За этими элементами предмета «скрываются» явления, образующие предмет и основу уголовно-правового поведения. Они включаются, вводятся в предмет уголовного права при его целостной и поэлементной разработке. Примером является деяние. Уголовно-правовая доктринальная модель деяния отражает законодательную норму о преступлении и, одновременно, реальные характеристики проявляющегося вовне отношения человека к окружающему миру.

Уровневый (двойной или тройной) подход к предмету уголовно-правовой науки принципиально важен. В любом компоненте существования уголовного закона в статике и динамике, при любом приеме работы с ним обязательно следует выявлять:

а) каким онтологически (по жизни) является регулируемое поведение;

б) как оно запрещено;

в) какие латентные связи и состояния возникли в результате наличного или предполагаемого запрета и, в частности, между нормами, нормой и субъектами, чье поведение регулируется, нормами и субъектами применения уголовного закона, нормами и третьими лицами.

Это видно буквально на любом примере. Возьмем вызывающую споры, как нам кажется по недоразумению, так называемую оценочную теорию вины в ее соотношении с так называемой психологической теорией вины. Здесь рассматриваются:

а) процессы, происходящие в психике личности, т. е. реальные явления и устанавливаются их механизм, возможности, сбои и проч.;

б) предписания закона, который считает некоторое состояние этих процессов, но не процессы в целом, запрещенными;

в) связи, которые возникают между запретом и иными нормами (нормативные связи), нормами и субъектами (субъектные связи).

Возможно ли, в принципе, неосторожное изъятие чужой вещи с целью ее использования как своей? Разумеется. Является ли это кражей? Конечно, нет. Здесь совершенно очевидна разница между тем, что происходит и что запрещается. Возможно ли точно так же подстрекательство, совершенное неосторожно? В обыденном смысле вполне возможно и это приписывают нередко авторам фильмов и проч. Но в уголовном законе такое вполне реальное психическое воздействие запретным не является.

Современные задачи науки уголовного права. Они отличаются по природе вещей от задач уголовного права как отрасли права, но также по природе вещей и определяются ими.

По своему положению наука уголовного права является частью политического, экономического и иного социального дискурса, т. е. она, если существует и поскольку существует, включается в процесс обсуждения многочисленных тем, связанных с выбором средств государственно-карательного воздействия на негативное (признанное негативным) поведение и его субъектов.

Специфика науки состоит в ее направленности на объект и цели, профессионализме субъектов информационного процесса и по идее в определенной нейтральности, которая в то же время означает и регулятивную слабость института науки и ее влияния на реальное поведение.

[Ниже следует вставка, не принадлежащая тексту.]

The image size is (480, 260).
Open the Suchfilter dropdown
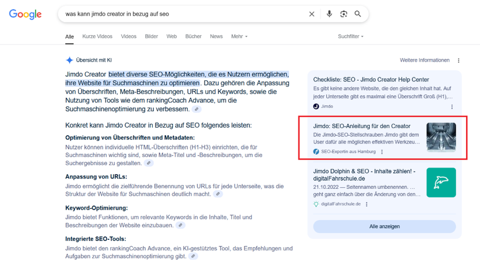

В этих условиях общими задачами науки являются:

а) получение новой информации, которая могла бы отвечать некоторым стандартам;

б) верификация информации, соотносимой с уголовным правом;

в) формирование экспертных характеристик;

г) участие в обсуждении с целью гарантии учета и соблюдения стандартов принятия решений в данной сфере.

Указание на эти задачи могло бы быть признано банальным. Однако есть три соображения, которые обязывают все же обсуждать эту проблему. Прежде всего, фактически механизм, который традиционно именуется наукой уголовного права, на наш взгляд, выполняет в основном только комментаторскую функцию. Далее, прежний авторитет науки подвергается ныне сомнению и нуждается в оценке с новых позиций. Наконец, собственно в уголовно-правовой литературе они, т. е. указанные выше задачи, не проявлены или почти не проявлены.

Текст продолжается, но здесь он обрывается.